▸ TEXT
**
SATURDAY NIGHT LIVE: THE MUSICAL PERFORMANCES, VOLUME 1 and VOLUME 2
(DreamWorks)
As historical documents, these two 15-track collections (sold
separately) of performances culled from two and a half decades of Saturday
Night Live have less value than you might think. VH-1's five-part series
documenting the music of Saturday Night Live did a much better job
delving into the significance of music to the show and putting the performances
into context.
It is remarkable, for example, that Elvis Costello's '70s rendition of "Radio,
Radio" turns up on Volume 1 unedited, if only because at the time it was
so controversial -- Costello was supposed to do "Less Than Zero," but he cut
the Attractions off several bars into that song and launched furiously into the
punk-inspired media critique of "Radio, Radio," a stunt that reportedly
infuriated the producers of the show. (In the VH-1 retrospective, SNL's
then music director sternly recalls that Elvis "stopped the show," as if that
were a capital crime.) What's more, "Radio, Radio," for all its fury, ends up
on the volume devoted to more middle-of-the-road artists like Sting ("If I Ever
Lose My Faith in You"), Eric Clapton ("Wonderful Tonight"), Jewel ("Who Will
Save Your Soul"), and Billy Joel ("Only the Good Die Young"), as does David
Bowie's searing version of "Scary Monsters (And Super Creeps)." Volume
2, on the other hand, is devoted to more "alternative" fare from Nirvana
("Rape Me"), Green Day ("When I Come Around"), and Beck ("Nobody's Fault But My
Own"), as well as all the people of color (save Lenny Kravitz, whose "Are You
Gonna Go My Way" is white enough to make it onto Volume 1) like TLC
("Creep"), Dr. Dre ("Been There Done That"), and Mary J. Blige ("Reminisce").

▸ DATA

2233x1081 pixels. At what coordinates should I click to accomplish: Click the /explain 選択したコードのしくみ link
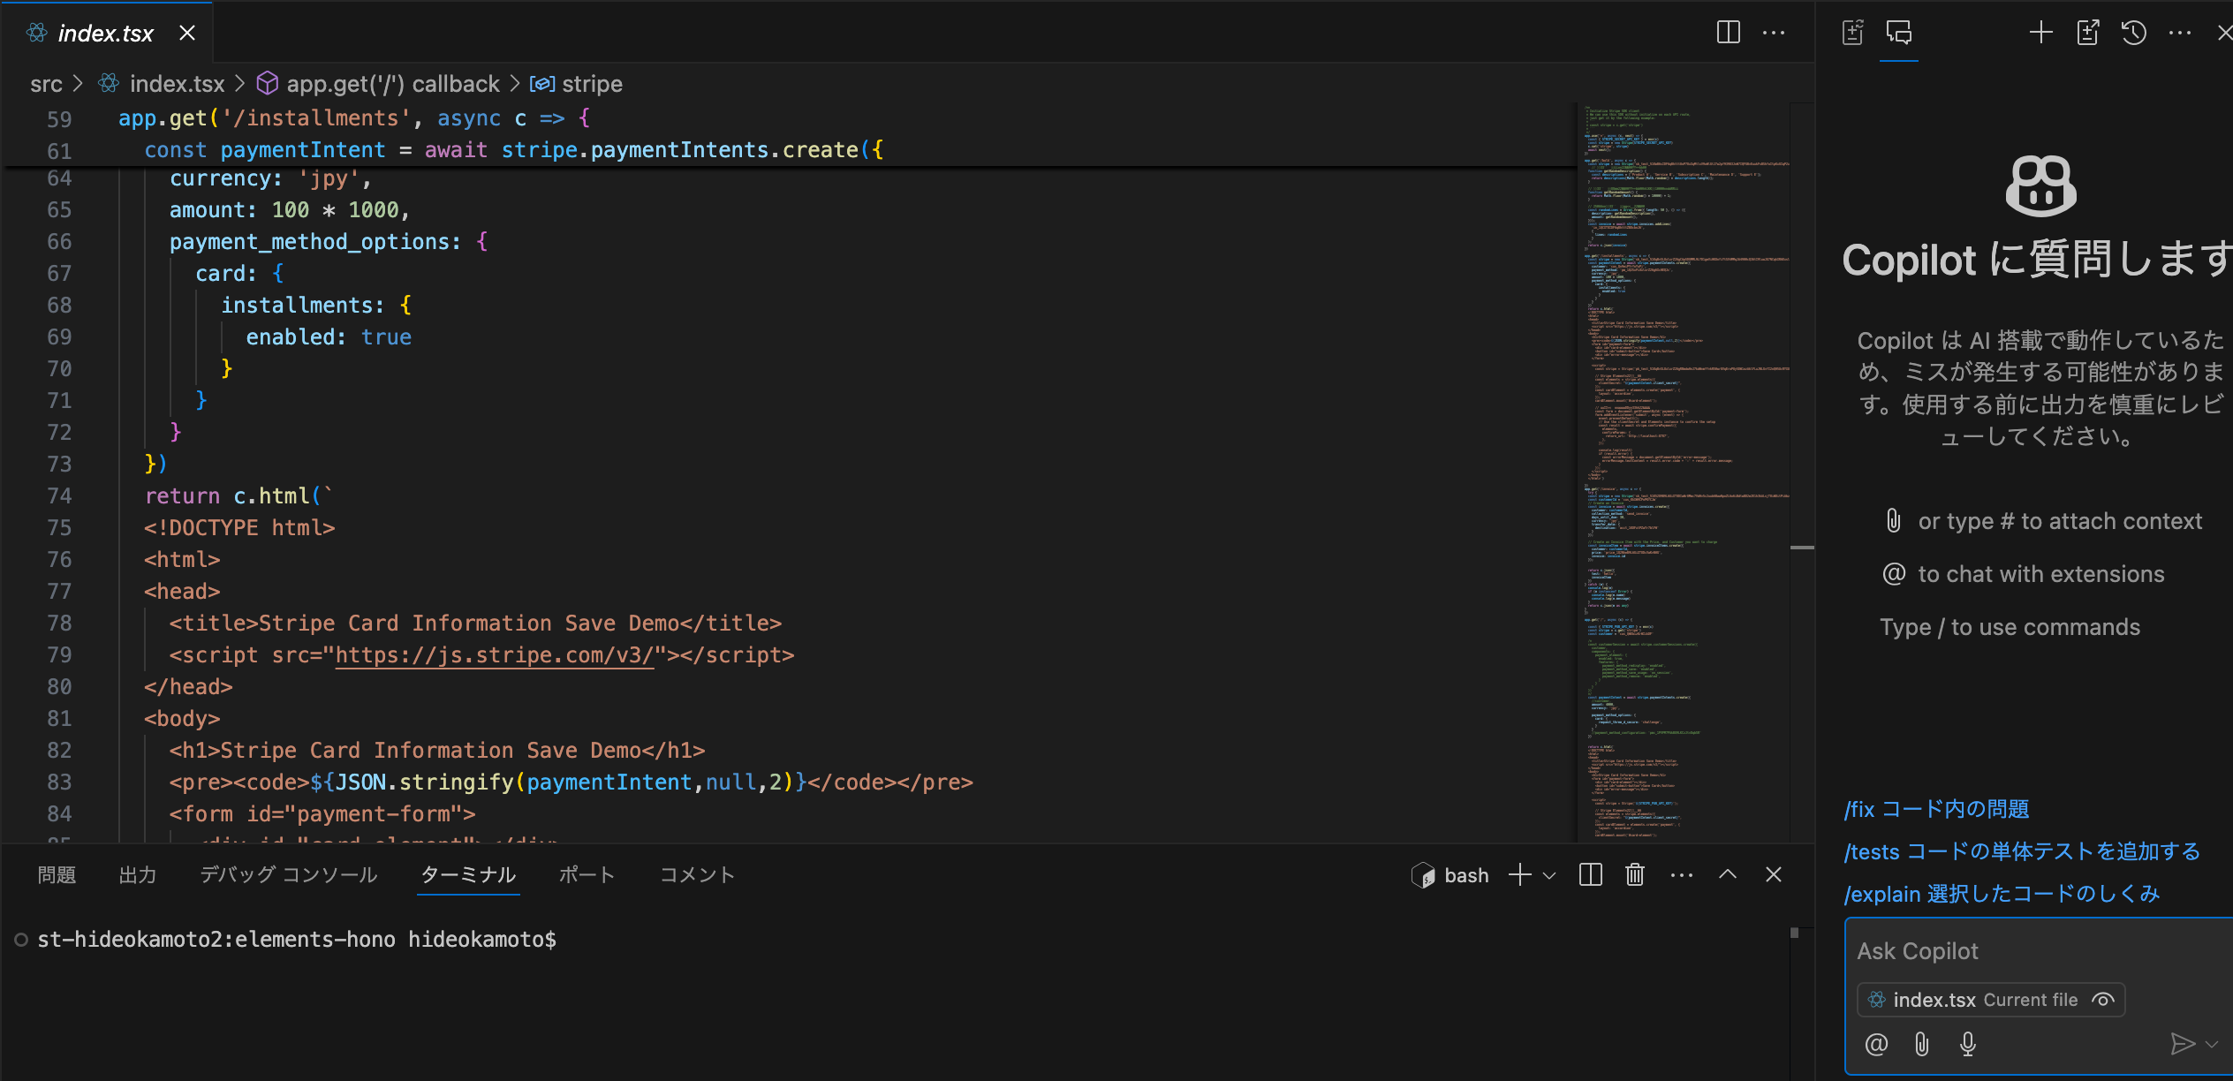(2002, 894)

▸ THE EXERCISE
Answer these questions from the review:
1. Which network made the five-part series about the music of Saturday Night Live?
2. What song was Elvis Costello supposed to perform?
3. Which volume includes Lenny Kravitz's "Are You Gonna Go My Way"?
The listing is separate material and has no connection to the review.

▸ WORKED SOLUTION
1. VH-1
2. "Less Than Zero"
3. Volume 1